Bundle branch block (BBB) is a cardiac disease that occurs due to the delay in the heart's electrical activity during a heartbeat. The early detection of BBB using 12-lead electrocardiogram (ECG) is crucial in clinical studies for monitoring the progress of this disease and initiation of treatment. This article proposes a fifth-order tensor-domain machine learning (FOTDML) approach for the automated detection of BBB using 12-lead ECG recordings. The entire duration of the 12-lead ECG recording of each subject is initially segmented into 12-lead beats using a multilead fusion-based QRS complex detection method. Multivariate fast iterative filtering (MVFIF) decomposes each 12-lead beat into intrinsic mode functions or local components. Then, the continuous wavelet transform is utilized to evaluate the time-frequency representation of the MVFIF mode of the 12-lead beat. A fifth-order tensor containing the information on 12-lead ECG beats, leads, MVFIF-domain local components, frequencies (or scales), and samples is evaluated from the entire duration of the 12-lead ECG recording of each subject. Multilinear singular value decomposition is employed to extract features from the fifth-order tensor. Different machine learning (ML)-based methods are utilized to detect BBB from the fifth-order tensor-domain features of each subject's entire duration 12-lead ECG recording.
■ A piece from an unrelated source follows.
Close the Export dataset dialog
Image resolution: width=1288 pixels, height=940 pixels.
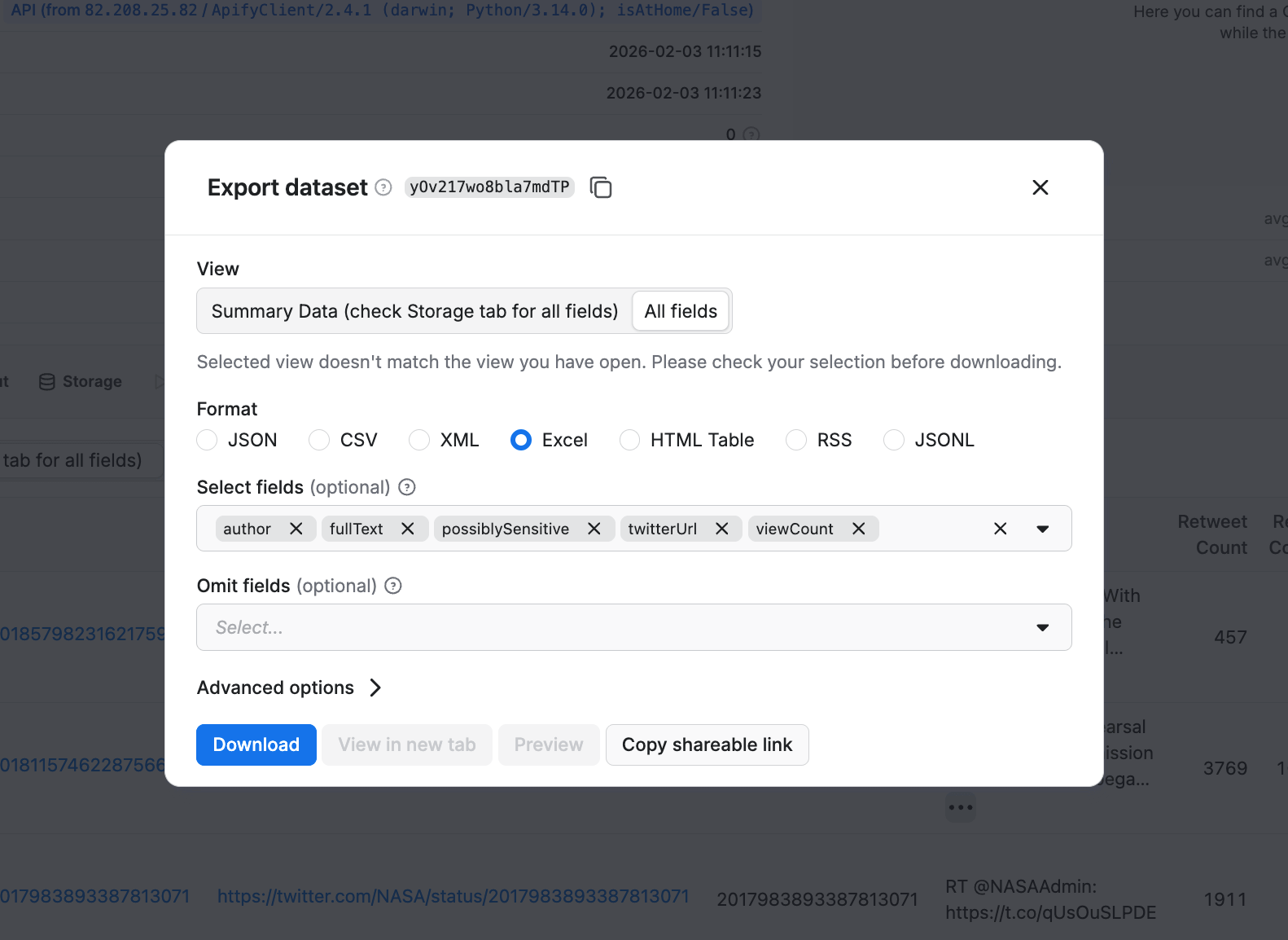click(x=1040, y=187)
The suggested approach is evaluated using 12-lead ECG recordings of subjects from two public databases. The results show that the proposed FOTDML approach has yielded the classification accuracy values of 99.88% and 100%, respectively, for healthy control (HC) versus left BBB versus right BBB and HC versus BBB schemes with the subject-independent hold-out validation strategy. The suggested FOTDML approach has demonstrated higher classification performance than the existing methods to detect BBB using 12-lead ECG.